YOUR INSTRUCTIONS
Count the lines in the material that contain the string "beside", matching case exactly. Reply with only the number.

--- START PROVIDED INFORMATION ---

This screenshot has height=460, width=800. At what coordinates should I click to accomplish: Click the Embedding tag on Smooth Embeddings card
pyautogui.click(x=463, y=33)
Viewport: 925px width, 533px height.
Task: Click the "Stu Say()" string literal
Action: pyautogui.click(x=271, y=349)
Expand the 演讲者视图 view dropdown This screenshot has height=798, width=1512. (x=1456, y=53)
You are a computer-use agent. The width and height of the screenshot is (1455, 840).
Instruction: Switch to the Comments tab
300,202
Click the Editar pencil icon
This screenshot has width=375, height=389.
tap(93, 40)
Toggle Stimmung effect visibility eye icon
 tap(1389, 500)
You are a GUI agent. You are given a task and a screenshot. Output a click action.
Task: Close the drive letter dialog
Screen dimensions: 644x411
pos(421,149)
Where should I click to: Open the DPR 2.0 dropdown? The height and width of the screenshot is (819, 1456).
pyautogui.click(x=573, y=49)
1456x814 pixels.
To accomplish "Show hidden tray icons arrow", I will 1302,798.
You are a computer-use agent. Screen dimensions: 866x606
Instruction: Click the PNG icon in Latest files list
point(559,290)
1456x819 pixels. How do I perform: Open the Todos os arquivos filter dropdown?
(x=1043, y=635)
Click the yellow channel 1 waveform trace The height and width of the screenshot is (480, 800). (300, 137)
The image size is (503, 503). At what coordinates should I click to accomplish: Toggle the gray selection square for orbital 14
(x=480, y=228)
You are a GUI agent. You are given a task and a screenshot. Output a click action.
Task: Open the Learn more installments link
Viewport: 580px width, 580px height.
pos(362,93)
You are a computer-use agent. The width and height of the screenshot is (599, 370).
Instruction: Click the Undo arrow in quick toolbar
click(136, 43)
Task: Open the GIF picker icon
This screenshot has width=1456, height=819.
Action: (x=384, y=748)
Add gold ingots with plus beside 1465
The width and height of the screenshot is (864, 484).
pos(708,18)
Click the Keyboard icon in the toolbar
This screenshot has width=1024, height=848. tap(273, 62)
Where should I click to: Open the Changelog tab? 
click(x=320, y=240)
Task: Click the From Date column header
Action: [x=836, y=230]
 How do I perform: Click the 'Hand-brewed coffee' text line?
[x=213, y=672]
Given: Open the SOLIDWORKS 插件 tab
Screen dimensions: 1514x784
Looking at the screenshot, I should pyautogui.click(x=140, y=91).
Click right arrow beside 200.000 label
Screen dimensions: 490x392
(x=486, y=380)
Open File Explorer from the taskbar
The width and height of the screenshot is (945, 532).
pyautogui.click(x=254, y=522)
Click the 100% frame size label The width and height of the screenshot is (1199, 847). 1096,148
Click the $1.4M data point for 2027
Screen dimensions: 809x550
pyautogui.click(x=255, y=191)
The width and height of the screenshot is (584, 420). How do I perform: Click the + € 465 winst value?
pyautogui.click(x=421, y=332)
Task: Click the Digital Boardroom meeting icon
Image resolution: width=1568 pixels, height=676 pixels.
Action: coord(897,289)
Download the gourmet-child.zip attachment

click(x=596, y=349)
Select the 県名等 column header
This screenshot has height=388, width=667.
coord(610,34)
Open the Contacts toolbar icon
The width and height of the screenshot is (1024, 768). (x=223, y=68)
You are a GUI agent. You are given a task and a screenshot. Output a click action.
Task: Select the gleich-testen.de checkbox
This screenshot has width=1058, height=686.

--- END PROVIDED INFORMATION ---

EXERCISE ANSWER
2